- Description: Prize for international contemporary visual artists whose work engages with social reality and lived experience
- Country: Wales
- Presented by: Artes Mundi
- Reward: £40,000
- First award: 2003
- Website: www.artesmundi.org

= Artes Mundi =

International biennial contemporary art exhibition and prize

Artes Mundi (Latin: arts of the world) is an international arts organisation based in Cardiff, Wales. Established in 2002, it is committed to supporting international contemporary visual artists whose work engages with social reality and lived experience. The Artes Mundi exhibition and prize takes place biennially, running a sustained programme of outreach and learning projects alongside the public exhibition and prize giving.

==Background==
Founded in 2002, Artes Mundi was established as an initiative by Welsh artist and cultural entrepreneur William Wilkins with the support of the Welsh Assembly Government, the City of Cardiff, Arts Council Wales and BBC Cymru. Its founding premise was to bring exceptional international art to Wales centred on the Artes Mundi Prize with the associated exhibition taking place in Cardiff every two years. The name of the organisation, Latin for “arts of the world”, was conceived as a reflection of the focus on artists whose work engages with social realities, part of its core mission.

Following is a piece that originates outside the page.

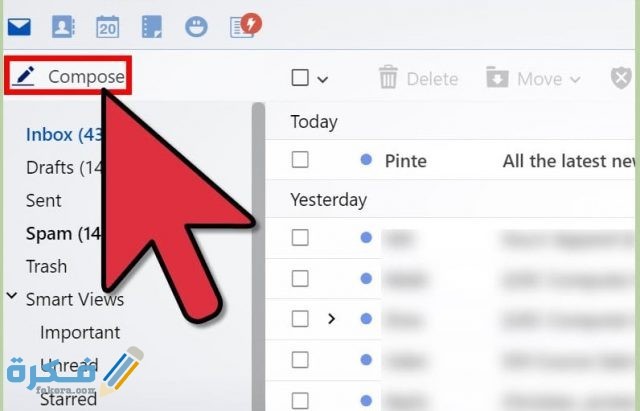Open the News feed icon with lightning badge

click(246, 26)
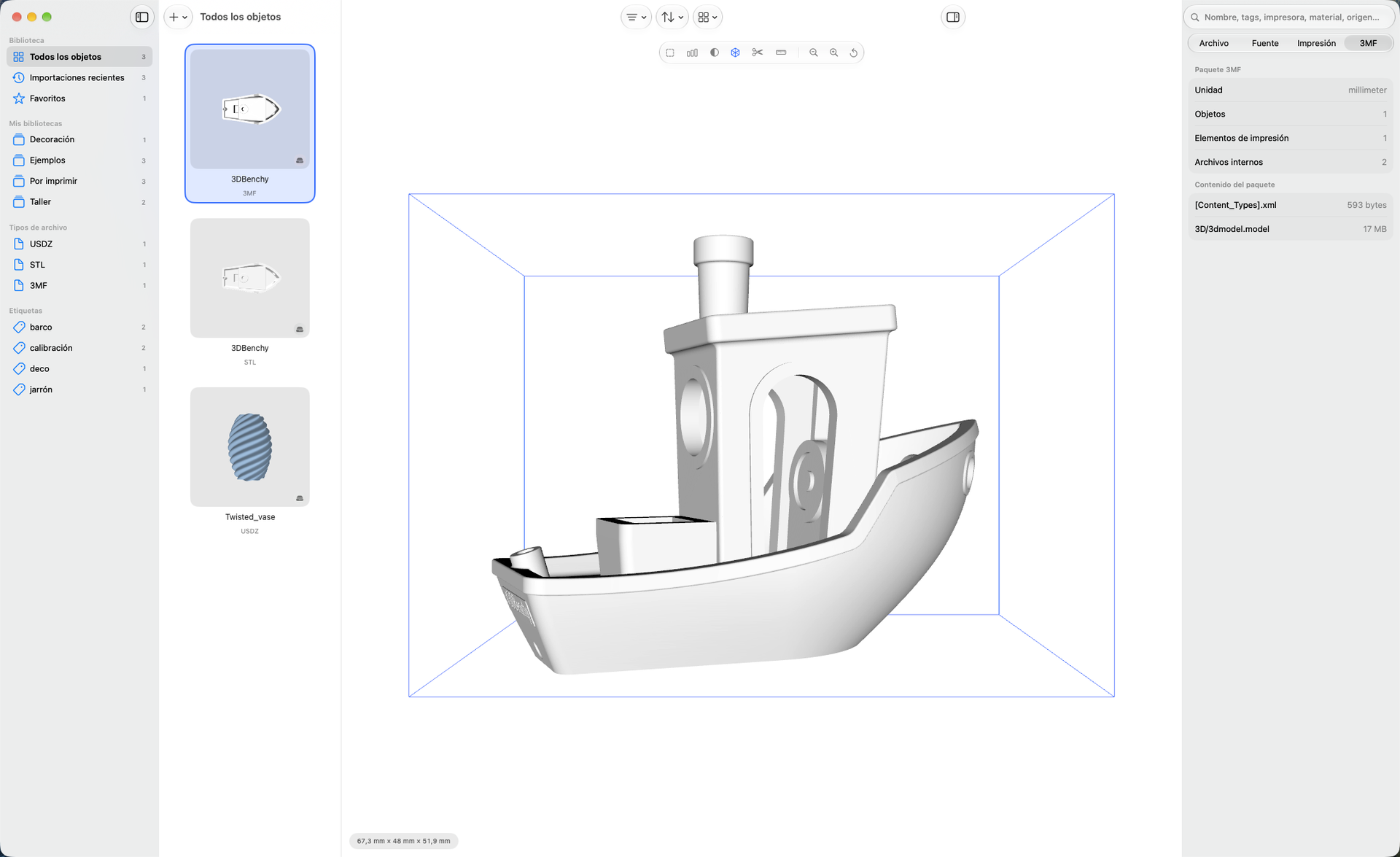Open the grid view mode dropdown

Since 2003, the Artes Mundi art prize has been held every two years at the National Museum Cardiff. Since 2014/15, the prize and exhibition has expanded into other venues The prize is the biggest art prize in the United Kingdom with £40,000 for each year's winner. Though the exhibition takes place in Cardiff, the focus is on international artists.

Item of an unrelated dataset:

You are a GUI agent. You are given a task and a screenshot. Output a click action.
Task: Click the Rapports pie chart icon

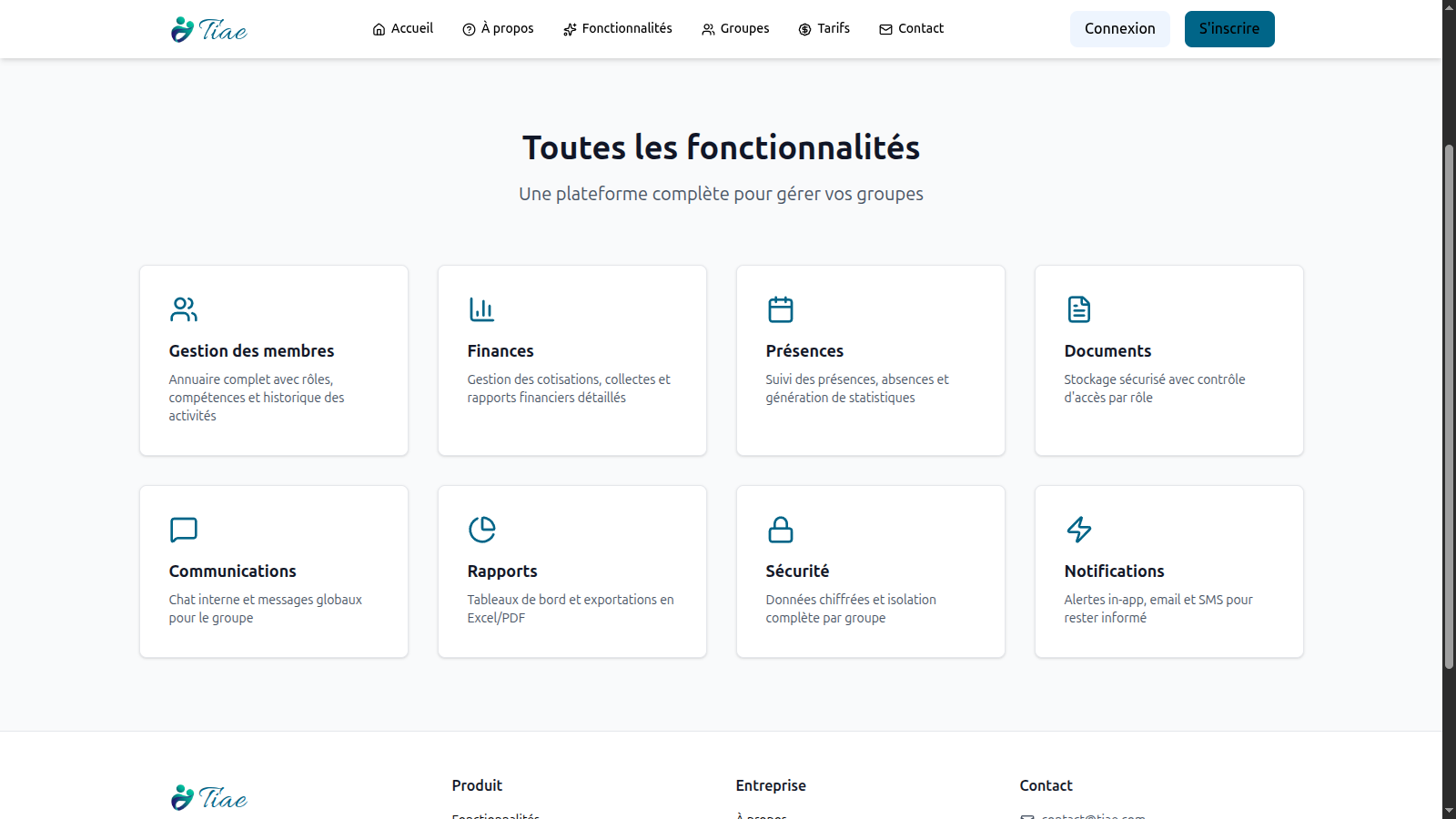pyautogui.click(x=481, y=530)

=== Funding and Partners ===
Artes Mundi is a non-profit registered charity publicly funded as a portfolio organisation of Arts Council Wales and also receives support from Cardiff City Council. The majority of other funds are raised via the Welsh government, trusts, foundations, cultural agencies, sponsorship, donations and individuals.

The Bagri Foundation will be the Presenting Partner for Artes Mundi 10 (2023) and Artes Mundi 11 (2025). This collaboration will be the Foundation's first major partnership within the UK outside of London.

===Personnel===
Its founding artistic director and CEO was Tessa Jackson. In 2010, Ben Borthwick was appointed artistic director and CEO, after Jackson left. In 2013, the director became Karen MacKinnon. In 2019, Nigel Prince was announced the new Director.

==Prize winners==
- 2004 (Artes Mundi 1), Xu Bing (China)
- 2006 (Artes Mundi 2), Eija-Liisa Ahtila (Finland)
- 2008 (Artes Mundi 3), N. S. Harsha (India)
- 2010 (Artes Mundi 4), Yael Bartana (Israel)
- 2012 (Artes Mundi 5), Teresa Margolles (Mexico).
- 2015 (Artes Mundi 6), Theaster Gates (USA), who declared he would share his £40,000 prize with the other nominees.
- 2017 (Artes Mundi 7), John Akomfrah (UK)
- 2019 (Artes Mundi 8), Apichatpong Weerasethakul (Thailand)
- 2021 (Artes Mundi 9), All six shortlisted artists were awarded the Artes Mundi 9 prize, Firelei Báez (Dominican Republic), Dineo Seshee Bopape (South Africa), Meiro Koizumi (Japan), Beatriz Santiago Muñoz (Puerto Rico), Prabhakar Pachpute (India), Carrie Mae Weems (USA), each receiving £10,000.